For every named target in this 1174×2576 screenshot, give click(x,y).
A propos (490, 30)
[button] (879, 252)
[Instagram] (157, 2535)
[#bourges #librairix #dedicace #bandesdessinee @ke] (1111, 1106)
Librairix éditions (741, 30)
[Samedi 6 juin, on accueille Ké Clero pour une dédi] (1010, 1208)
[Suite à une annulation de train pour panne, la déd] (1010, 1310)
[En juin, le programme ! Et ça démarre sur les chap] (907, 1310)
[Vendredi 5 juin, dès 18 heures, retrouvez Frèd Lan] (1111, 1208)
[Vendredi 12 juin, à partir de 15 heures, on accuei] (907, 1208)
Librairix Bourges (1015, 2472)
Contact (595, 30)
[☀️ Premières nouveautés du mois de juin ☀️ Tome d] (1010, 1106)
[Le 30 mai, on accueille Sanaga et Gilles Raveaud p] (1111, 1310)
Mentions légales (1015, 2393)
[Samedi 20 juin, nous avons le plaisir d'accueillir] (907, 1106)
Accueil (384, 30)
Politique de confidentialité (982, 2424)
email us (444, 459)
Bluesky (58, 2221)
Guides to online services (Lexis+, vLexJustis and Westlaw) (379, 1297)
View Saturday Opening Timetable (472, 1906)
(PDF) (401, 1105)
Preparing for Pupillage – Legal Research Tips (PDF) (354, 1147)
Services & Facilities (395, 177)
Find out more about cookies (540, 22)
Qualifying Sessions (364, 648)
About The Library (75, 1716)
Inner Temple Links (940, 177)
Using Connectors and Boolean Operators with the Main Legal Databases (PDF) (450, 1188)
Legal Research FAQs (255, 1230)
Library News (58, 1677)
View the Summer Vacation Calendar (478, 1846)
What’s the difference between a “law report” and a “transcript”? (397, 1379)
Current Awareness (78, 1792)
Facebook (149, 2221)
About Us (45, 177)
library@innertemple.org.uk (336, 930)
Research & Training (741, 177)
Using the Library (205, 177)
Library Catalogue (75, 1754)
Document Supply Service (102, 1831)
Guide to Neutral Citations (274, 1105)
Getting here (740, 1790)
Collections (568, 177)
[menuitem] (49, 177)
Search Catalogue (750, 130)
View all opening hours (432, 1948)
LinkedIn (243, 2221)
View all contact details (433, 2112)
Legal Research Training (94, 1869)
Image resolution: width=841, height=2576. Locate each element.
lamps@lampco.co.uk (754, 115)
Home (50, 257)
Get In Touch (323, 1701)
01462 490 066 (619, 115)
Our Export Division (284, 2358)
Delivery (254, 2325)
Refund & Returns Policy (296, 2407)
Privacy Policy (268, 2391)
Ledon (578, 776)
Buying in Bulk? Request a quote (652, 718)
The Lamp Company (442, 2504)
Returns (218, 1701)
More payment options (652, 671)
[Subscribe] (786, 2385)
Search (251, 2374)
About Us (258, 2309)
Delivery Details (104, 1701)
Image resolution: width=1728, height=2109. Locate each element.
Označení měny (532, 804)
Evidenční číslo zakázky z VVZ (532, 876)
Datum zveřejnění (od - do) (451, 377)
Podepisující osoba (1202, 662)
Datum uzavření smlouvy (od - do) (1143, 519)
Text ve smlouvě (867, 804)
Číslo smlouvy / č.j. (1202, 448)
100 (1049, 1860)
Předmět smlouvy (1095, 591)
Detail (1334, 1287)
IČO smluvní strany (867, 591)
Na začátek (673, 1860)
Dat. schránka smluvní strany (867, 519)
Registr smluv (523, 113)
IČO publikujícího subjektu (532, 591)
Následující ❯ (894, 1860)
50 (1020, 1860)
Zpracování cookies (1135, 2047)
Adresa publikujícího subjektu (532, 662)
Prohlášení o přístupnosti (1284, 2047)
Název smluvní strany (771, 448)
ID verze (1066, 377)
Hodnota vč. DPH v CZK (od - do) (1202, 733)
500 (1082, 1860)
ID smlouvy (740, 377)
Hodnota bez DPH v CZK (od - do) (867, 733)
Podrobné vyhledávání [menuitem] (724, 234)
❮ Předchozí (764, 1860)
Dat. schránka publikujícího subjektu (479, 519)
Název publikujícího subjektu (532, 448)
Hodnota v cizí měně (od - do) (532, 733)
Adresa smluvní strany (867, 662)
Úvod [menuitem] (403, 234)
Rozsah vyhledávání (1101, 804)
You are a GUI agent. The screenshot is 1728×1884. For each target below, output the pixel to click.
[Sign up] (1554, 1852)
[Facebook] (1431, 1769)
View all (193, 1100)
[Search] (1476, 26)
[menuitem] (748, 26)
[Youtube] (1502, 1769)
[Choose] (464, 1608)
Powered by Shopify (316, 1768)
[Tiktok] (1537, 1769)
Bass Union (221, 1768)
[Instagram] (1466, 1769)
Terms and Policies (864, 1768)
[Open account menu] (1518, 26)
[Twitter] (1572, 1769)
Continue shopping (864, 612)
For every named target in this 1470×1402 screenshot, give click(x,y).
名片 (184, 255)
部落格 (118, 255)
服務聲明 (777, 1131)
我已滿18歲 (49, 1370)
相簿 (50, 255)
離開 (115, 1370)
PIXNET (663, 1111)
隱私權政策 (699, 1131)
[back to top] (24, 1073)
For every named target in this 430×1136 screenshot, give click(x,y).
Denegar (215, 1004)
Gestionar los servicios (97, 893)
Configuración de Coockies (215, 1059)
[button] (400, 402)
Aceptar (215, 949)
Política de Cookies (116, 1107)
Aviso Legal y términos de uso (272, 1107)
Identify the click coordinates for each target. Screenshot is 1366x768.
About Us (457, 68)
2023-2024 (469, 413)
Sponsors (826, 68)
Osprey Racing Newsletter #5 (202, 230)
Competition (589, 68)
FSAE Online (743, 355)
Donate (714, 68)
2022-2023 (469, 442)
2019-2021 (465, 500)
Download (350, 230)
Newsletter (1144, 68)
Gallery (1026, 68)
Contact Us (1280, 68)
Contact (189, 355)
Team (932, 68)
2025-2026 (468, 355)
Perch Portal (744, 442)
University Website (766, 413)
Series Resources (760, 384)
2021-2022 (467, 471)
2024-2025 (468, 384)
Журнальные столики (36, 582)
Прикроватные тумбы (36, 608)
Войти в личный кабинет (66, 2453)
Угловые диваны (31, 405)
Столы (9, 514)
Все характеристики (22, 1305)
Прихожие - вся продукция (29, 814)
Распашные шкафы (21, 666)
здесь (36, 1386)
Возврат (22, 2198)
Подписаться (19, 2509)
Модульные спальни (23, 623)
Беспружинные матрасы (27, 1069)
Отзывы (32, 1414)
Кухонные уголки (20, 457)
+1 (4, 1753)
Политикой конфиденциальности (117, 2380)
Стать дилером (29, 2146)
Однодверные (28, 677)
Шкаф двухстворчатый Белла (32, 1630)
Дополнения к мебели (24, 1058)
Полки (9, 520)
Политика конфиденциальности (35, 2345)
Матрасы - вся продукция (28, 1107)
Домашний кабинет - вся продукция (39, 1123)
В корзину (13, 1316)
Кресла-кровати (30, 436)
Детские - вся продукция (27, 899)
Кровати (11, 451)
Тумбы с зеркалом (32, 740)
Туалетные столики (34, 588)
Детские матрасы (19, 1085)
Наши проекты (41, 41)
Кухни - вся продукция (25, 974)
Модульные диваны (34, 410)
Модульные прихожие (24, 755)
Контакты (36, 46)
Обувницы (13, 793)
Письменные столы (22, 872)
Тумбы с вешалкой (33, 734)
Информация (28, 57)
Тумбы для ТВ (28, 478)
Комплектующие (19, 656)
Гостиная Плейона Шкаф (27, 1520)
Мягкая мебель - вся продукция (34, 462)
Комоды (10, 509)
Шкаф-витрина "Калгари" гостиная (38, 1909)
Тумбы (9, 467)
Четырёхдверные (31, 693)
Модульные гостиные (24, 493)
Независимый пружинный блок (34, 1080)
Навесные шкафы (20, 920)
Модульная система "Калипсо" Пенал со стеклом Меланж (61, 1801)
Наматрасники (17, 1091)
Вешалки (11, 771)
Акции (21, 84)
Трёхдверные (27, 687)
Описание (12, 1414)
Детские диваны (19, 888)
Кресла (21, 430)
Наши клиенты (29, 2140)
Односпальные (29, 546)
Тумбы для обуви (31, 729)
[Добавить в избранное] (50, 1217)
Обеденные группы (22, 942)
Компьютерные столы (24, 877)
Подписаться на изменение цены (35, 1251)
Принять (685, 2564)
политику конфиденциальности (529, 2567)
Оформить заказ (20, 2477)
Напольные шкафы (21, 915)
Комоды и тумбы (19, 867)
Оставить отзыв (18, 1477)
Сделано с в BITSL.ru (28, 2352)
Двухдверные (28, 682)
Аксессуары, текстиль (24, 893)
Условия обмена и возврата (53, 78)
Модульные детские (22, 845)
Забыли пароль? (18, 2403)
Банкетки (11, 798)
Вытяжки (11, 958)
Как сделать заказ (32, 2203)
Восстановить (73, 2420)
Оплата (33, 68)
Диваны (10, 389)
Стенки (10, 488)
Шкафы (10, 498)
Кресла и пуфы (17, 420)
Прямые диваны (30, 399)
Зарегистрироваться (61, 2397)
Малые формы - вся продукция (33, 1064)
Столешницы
-------------------------
• YOUR ASSIGNMENT: All that is wanted is the run of lines from the start of the data through the line containing "[Suite à une", copied word for word.

• TASK RESPONSE:
For every named target in this 1174×2576 screenshot, give click(x,y).
A propos (490, 30)
[button] (879, 252)
[Instagram] (157, 2535)
[#bourges #librairix #dedicace #bandesdessinee @ke] (1111, 1106)
Librairix éditions (741, 30)
[Samedi 6 juin, on accueille Ké Clero pour une dédi] (1010, 1208)
[Suite à une annulation de train pour panne, la déd] (1010, 1310)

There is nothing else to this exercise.